Фантазёр и мистик, впрочем, страстно интересующийся и земной жизнью, Макс Волошин как-то взялся показать Амфитеатрову ночной Париж. При этом заметил, что его любимая ночная прогулка – на Иль де Жюиф, островок неподалёку от собора Парижской Богоматери. Амфитеатров удивился:
– На Иль де Жюиф? Да что вы там делаете? На нём и днём-то ничего интересного нет.
– Я слушаю тамплиеров.
– Каких тамплиеров?
– Разве вы не знаете, что 11 марта 1314 года на Иль де Жюиф были сожжены гроссмейстер Жак де Малэ со всем капитулом ордена тамплиеров?

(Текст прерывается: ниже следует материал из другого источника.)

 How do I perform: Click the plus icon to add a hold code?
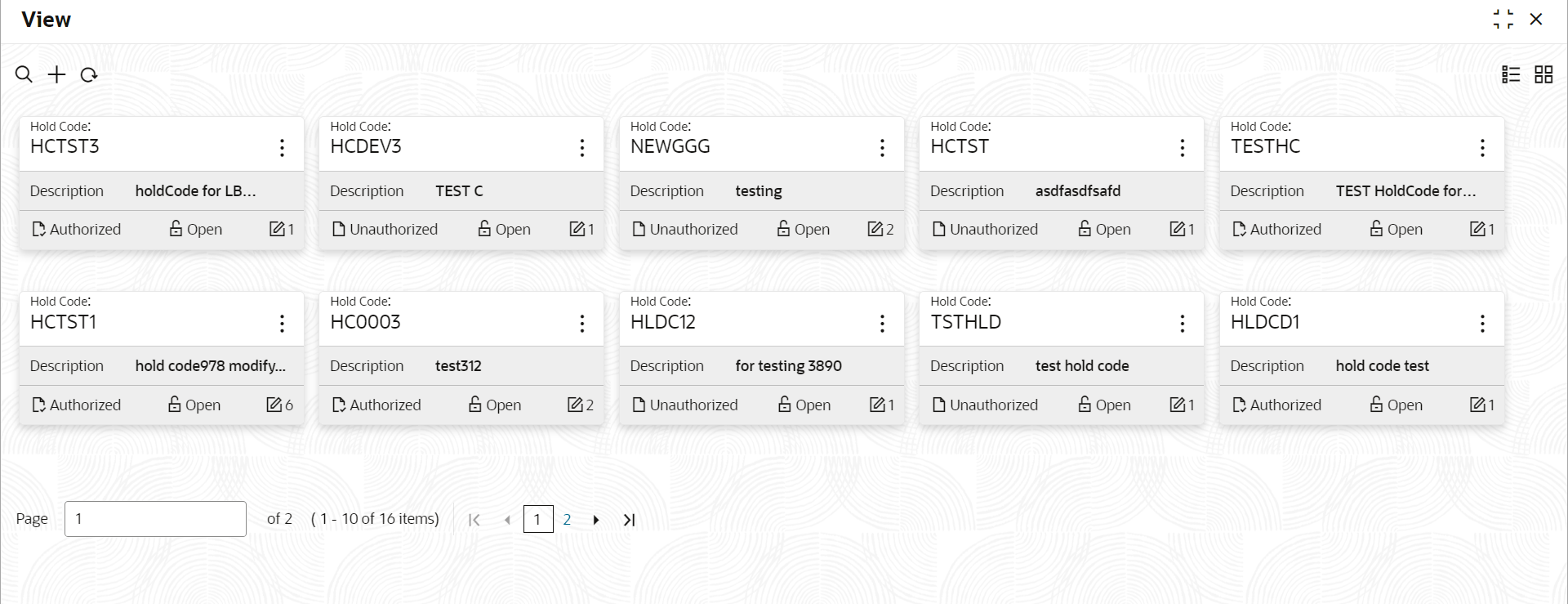pyautogui.click(x=56, y=74)
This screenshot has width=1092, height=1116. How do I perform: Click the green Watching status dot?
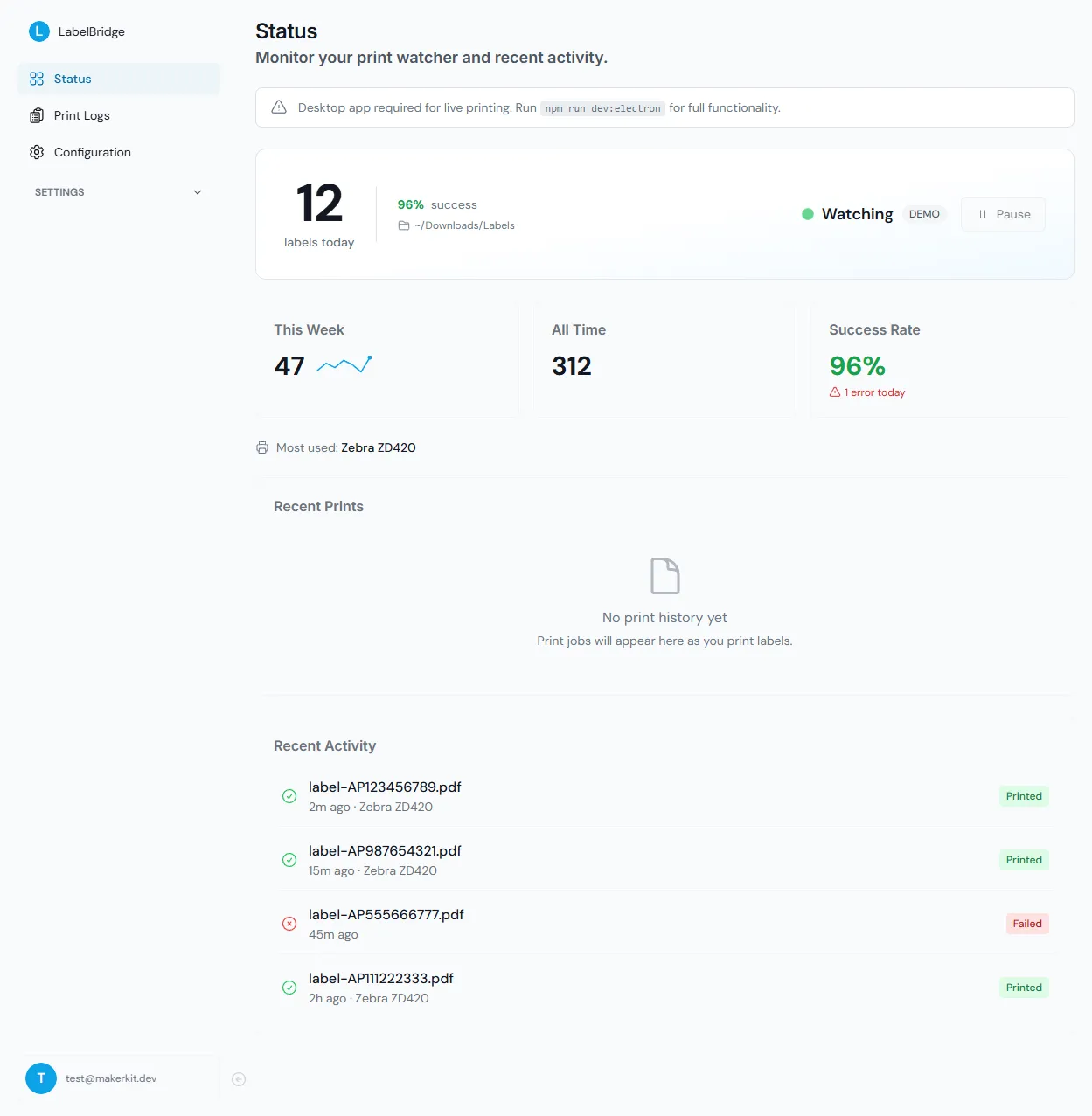(808, 214)
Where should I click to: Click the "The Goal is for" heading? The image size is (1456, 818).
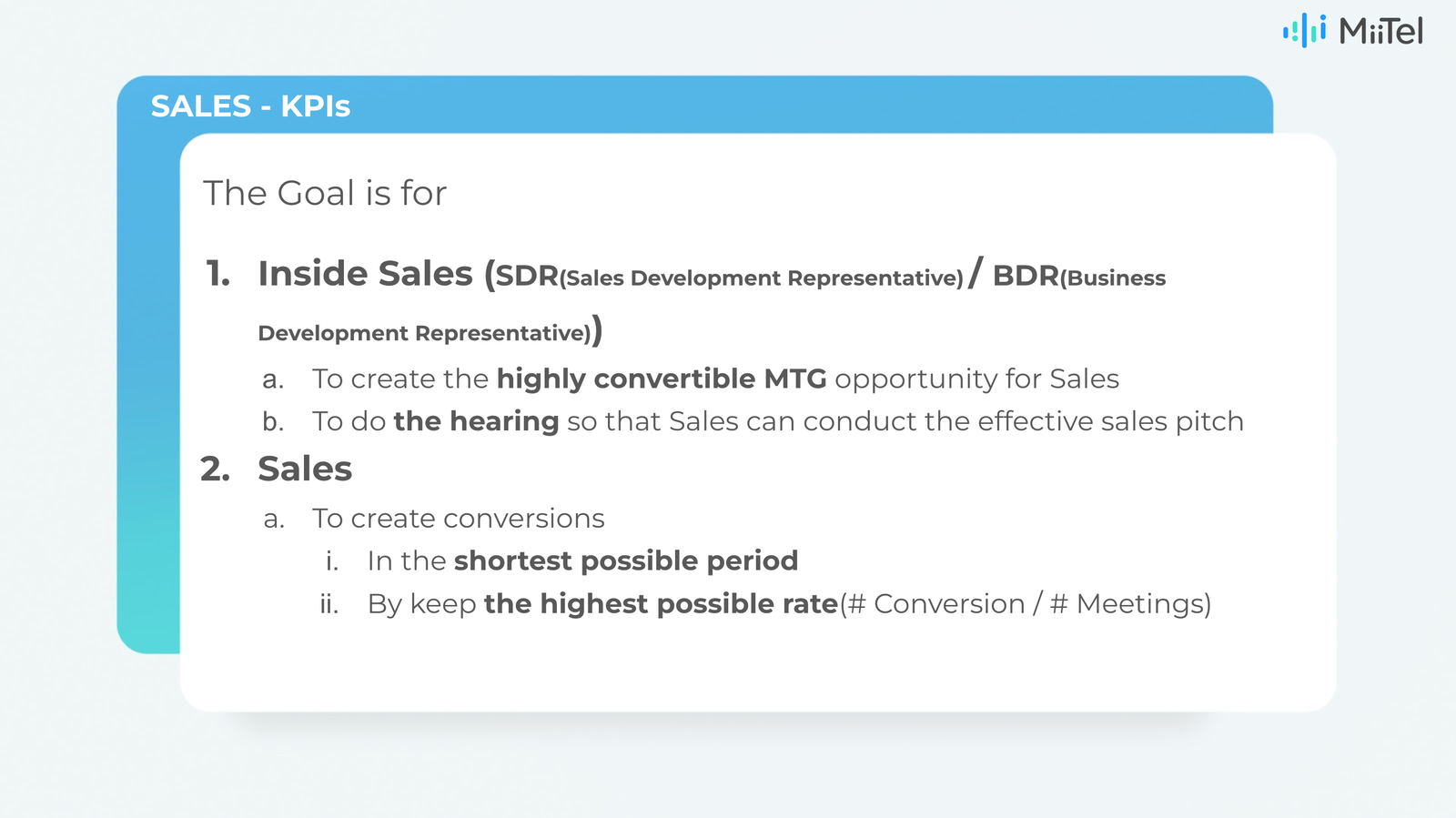325,194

– Знаю, но что же из этого следует?
– В безмолвии ночей там слышны их голоса.
– Да ну?
– Помилуйте, это всем известно.
– И вы слышите?
– Слышу.
– С чем вас и поздравляю.
«Воображательство» Макса, по мнению Амфитеатрова, иногда выходило за рамки безвредной занимательности. Он вспоминает случай, когда Волошин вызвался прочитать в Высшей Русской школе лекцию на тему «Предвидения и предсказания Французской революции». Александр Валентинович, принимавший участие в работе школы, обрадовался: «…тема как раз по нашей аудитории, которая по своему революционному настроению никакой истории и слушать не хотела, если в ней не было „предвидений и предсказаний“ из революций прошлых для будущей революции в России». Волошин – прекрасный оратор, обладает хорошим слогом, досконально изучил эпоху. Чего ж ещё надо? Все настроились на блестящее выступление. «Ох, оно и вышло блестяще! Но – как Макс за этот блеск не был освистан или обработан как-нибудь ещё хуже, я и сейчас недоумеваю.
Взобрался чудодей на кафедру и – перед двумя сотнями меньшевиков, большевиков и эсеров, сплошь овеянных духом „исторического материализма“, – давай рассказывать… спиритические анекдоты, вроде видения Казота, – „бабьи басни“, одна фантастичнее другой… В зале смех, перешёптыванье, язвительные возгласы. Я сижу, как на иголках, ежеминутно ожидая скандала. Однако Бог миловал; под конец Волошин ввернул свои красивые стихи „Народу русскому“ („Ангел Мщенья“ – С. П.), и ничего, сошло: за эффектный стихотворный финал ему даже похлопали. Но мне студенческий комитет устроил сцену, язвительно осведомляясь – какое отношение имеют подобные лекции к социальным наукам и намерен ли я допускать их впредь».
Естественно, не обошлось без объяснения с Максом. Впрочем, выдержать разговор «в тоне лютом» не удалось. Волошин глядел на собеседника невинными глазами и решительно не понимал, что же случилось предосудительного, «в чём он прегрешил.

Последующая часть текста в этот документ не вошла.